* START Text passage *

Since the commencement of the Kwik platform, the Company has accumulated a deficit of $9,340,010 and working capital deficit of $2,622,414 as of September 30, 2023. The Company will require additional funding to finance the growth of its future operations as well as to achieve its strategic objectives. This raises substantial doubt about the Company's ability to continue as a going concern. The ability of the Company to continue as a going concern is dependent on the Company's ability to raise additional capital and generate revenue. The financial statements do not include any adjustments that might be necessary if the Company is unable to continue as a going concern.

 

NOTE 4. STOCKHOLDERS' EQUITY

 

The following provides a description of the common stock issuances during the nine months ended September 30, 2023:

 

During the three and nine months ended September 30, 2023; 600,000 and 1,200,000 shares of common stock issued for services, respectively, totaling $60,000 and $120,000 vested. As of September 30, 2023, the unrecognized compensation cost of this award totaled $180,000 which the Company expects to recognize over the next nine months.

 

In September 2023 the Company issued 35,000 shares of fully vested common stock for services totaling $17,497.

 

On May 31, 2023, the Company issued 65,100 shares of common stock for previously vested but unissued awards as of December 31, 2022. The stock-based compensation related to these awards was fully recognized as of December 31, 2022.

 

On May 31, 2023, the Company issued 6,000 shares of fully vested common stock for services totaling $2,700.

 

In January 2023, the Company received $300,000 for common stock issuable.

* END Text passage *
* START Recorded information *

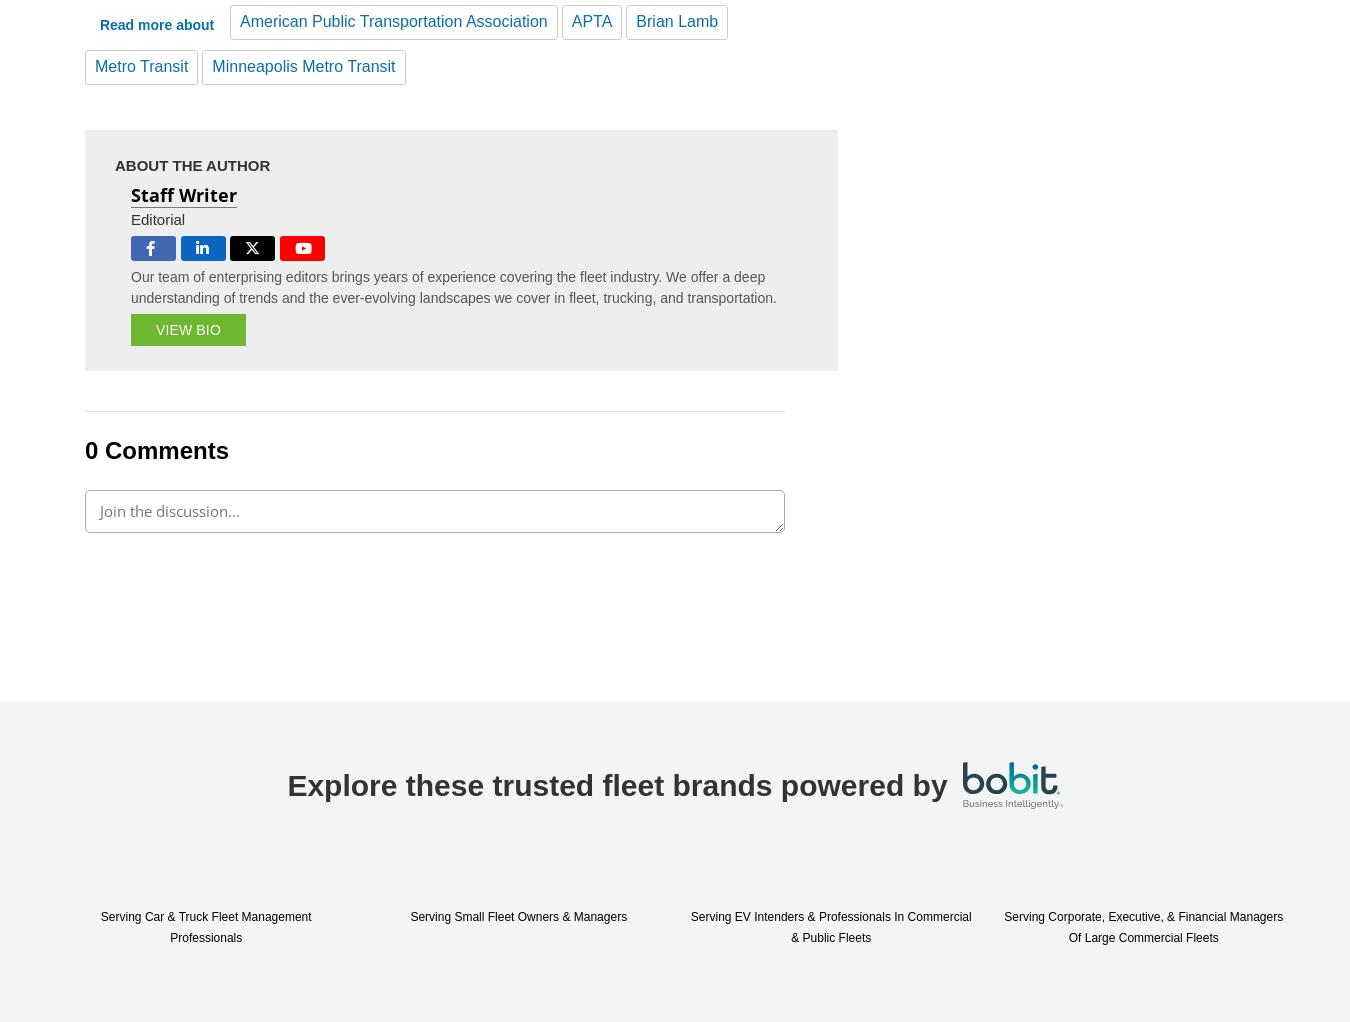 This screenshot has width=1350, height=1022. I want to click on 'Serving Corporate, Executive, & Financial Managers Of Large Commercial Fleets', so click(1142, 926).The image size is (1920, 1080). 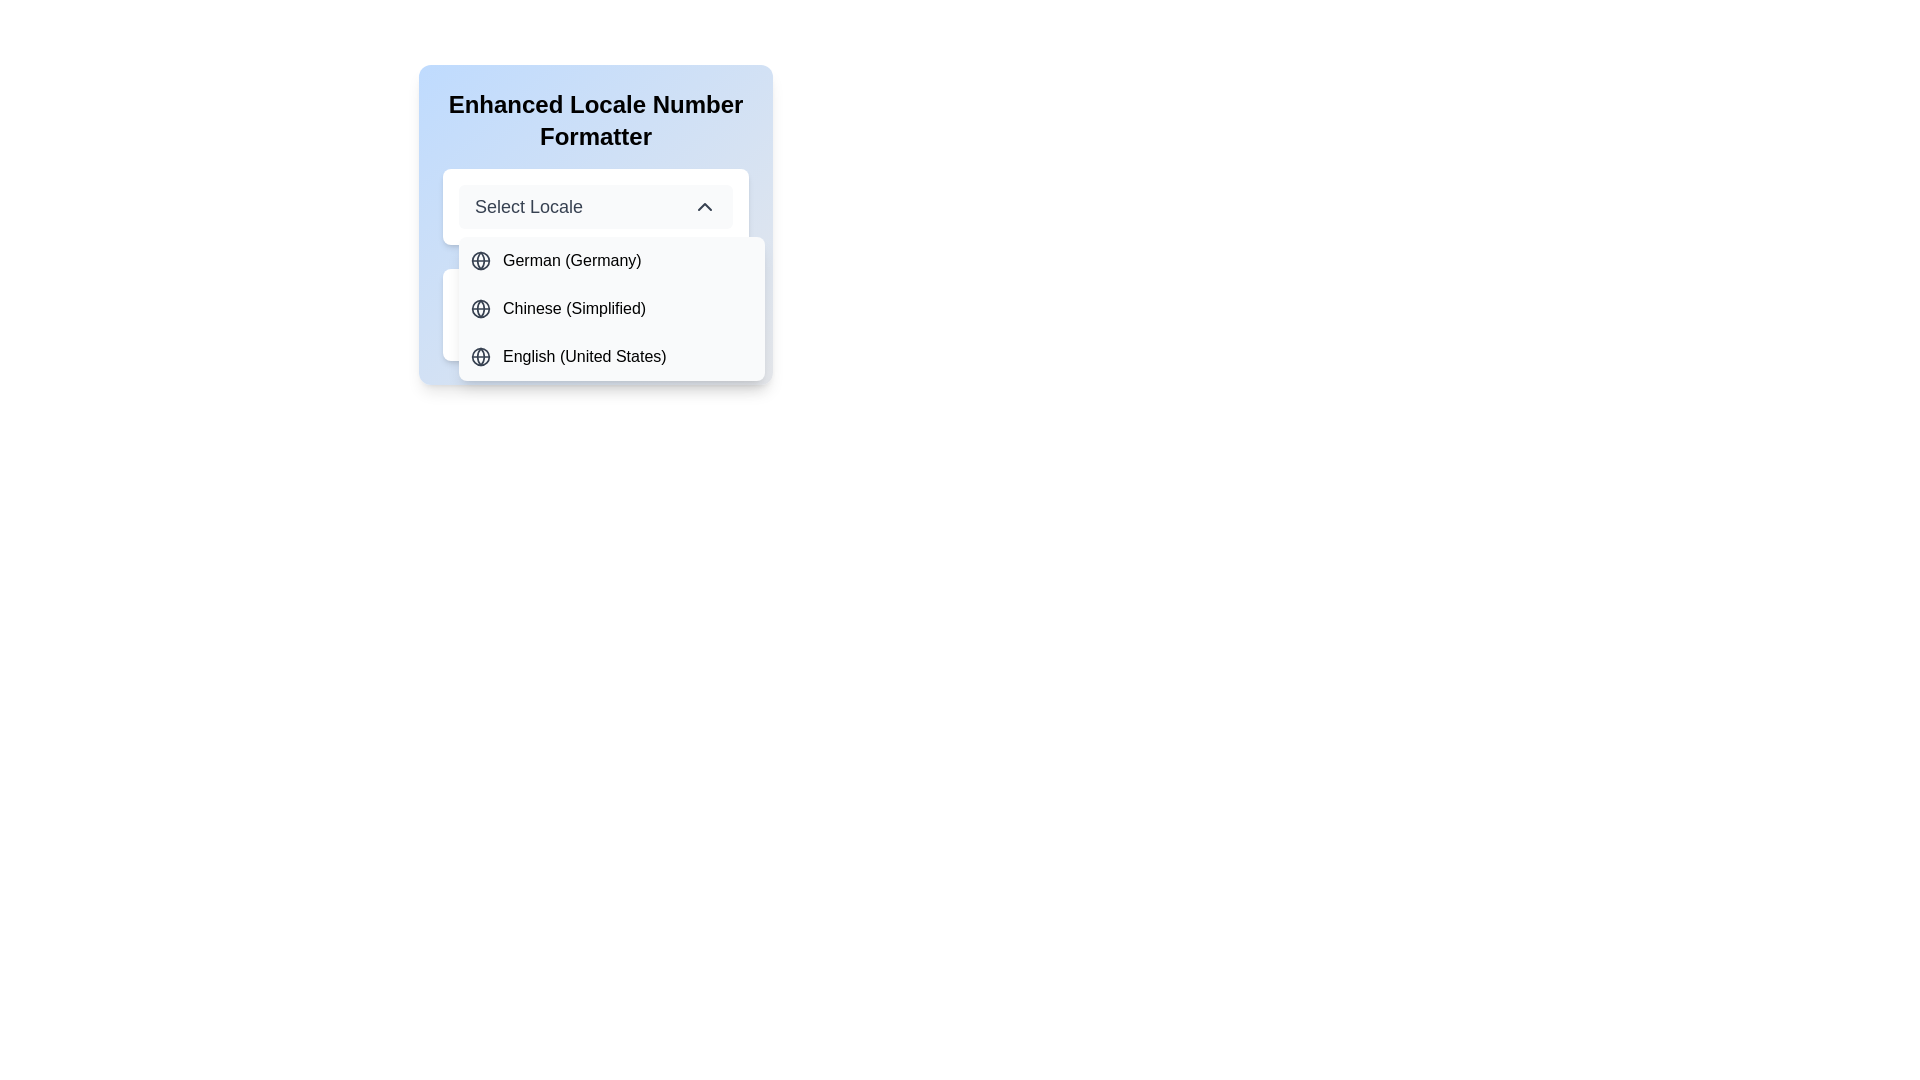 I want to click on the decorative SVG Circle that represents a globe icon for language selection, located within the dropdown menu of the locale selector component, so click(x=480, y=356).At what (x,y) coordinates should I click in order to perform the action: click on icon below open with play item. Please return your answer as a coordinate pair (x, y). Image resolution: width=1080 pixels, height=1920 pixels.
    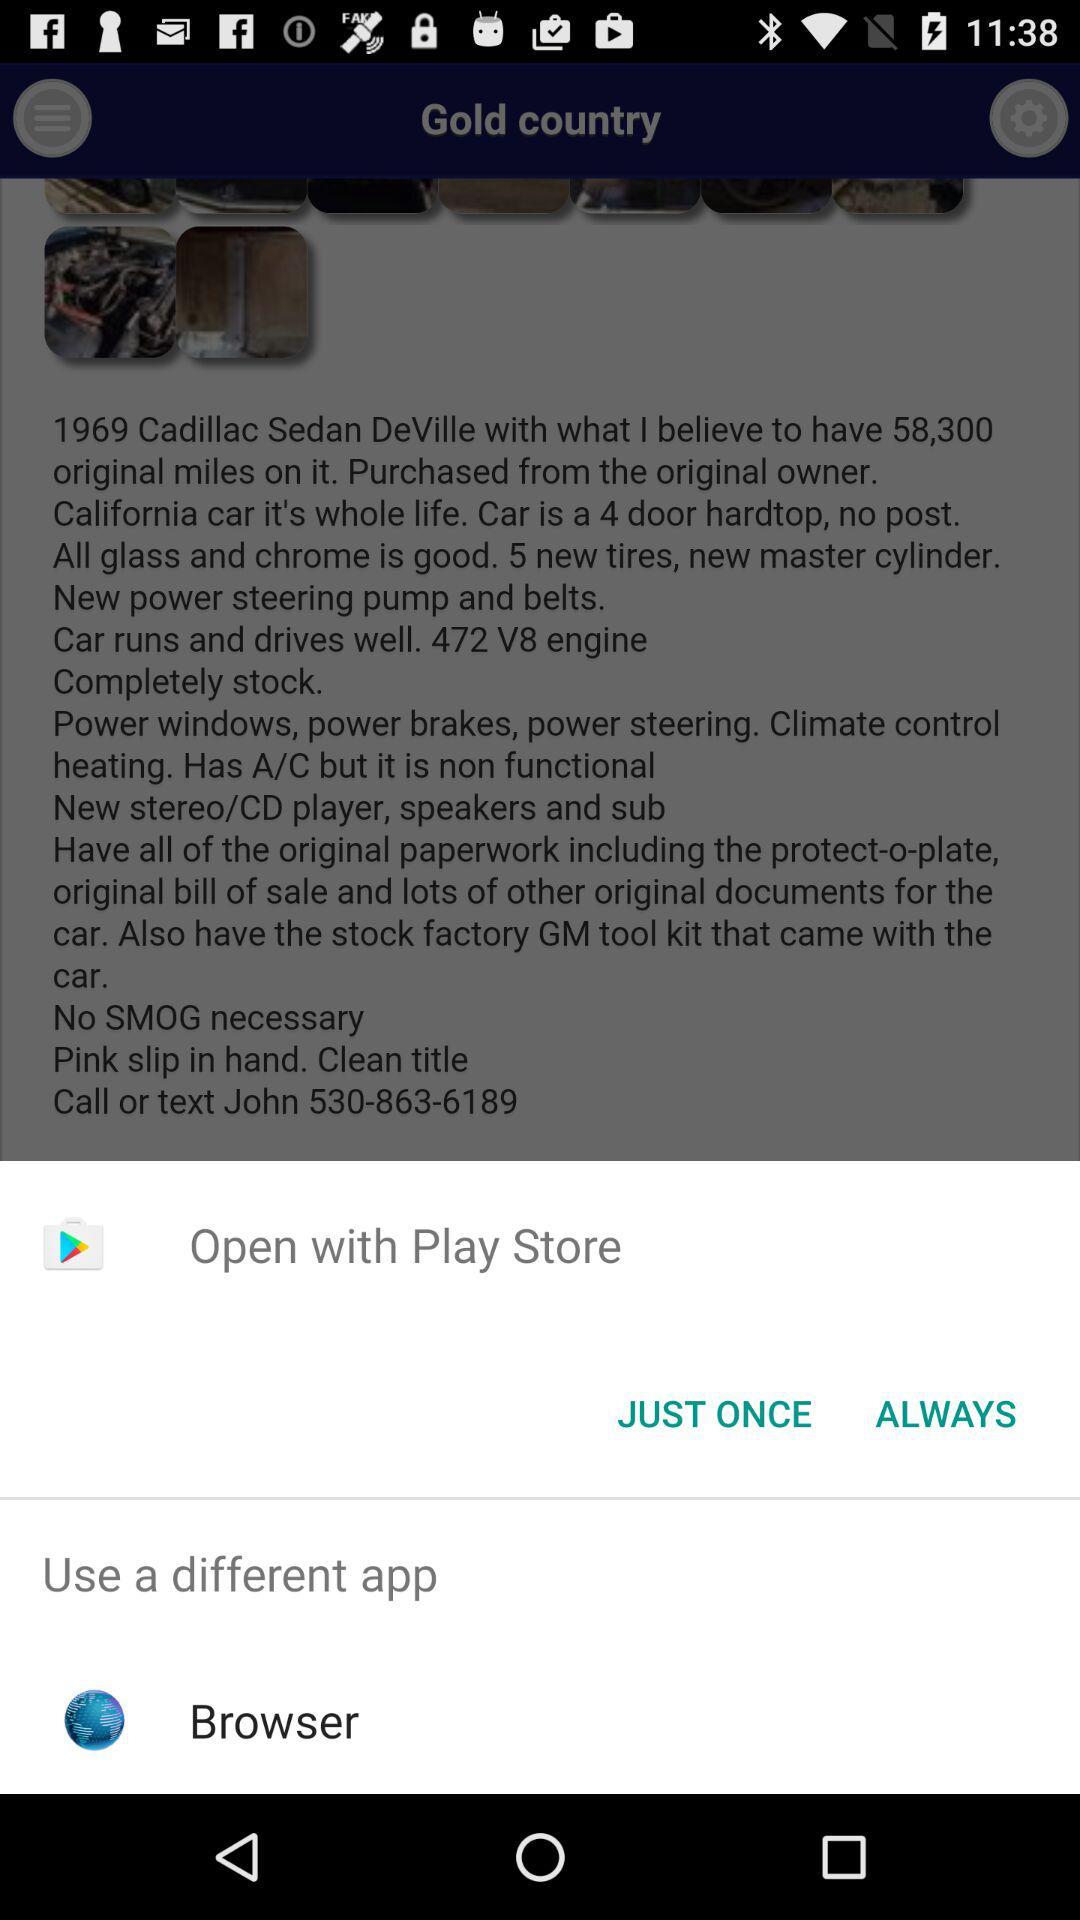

* END Recorded information *

**Exercise**
List every number of shares of common stock given in the company financial text.

**Correct result**
600,000
1,200,000
35,000
65,100
6,000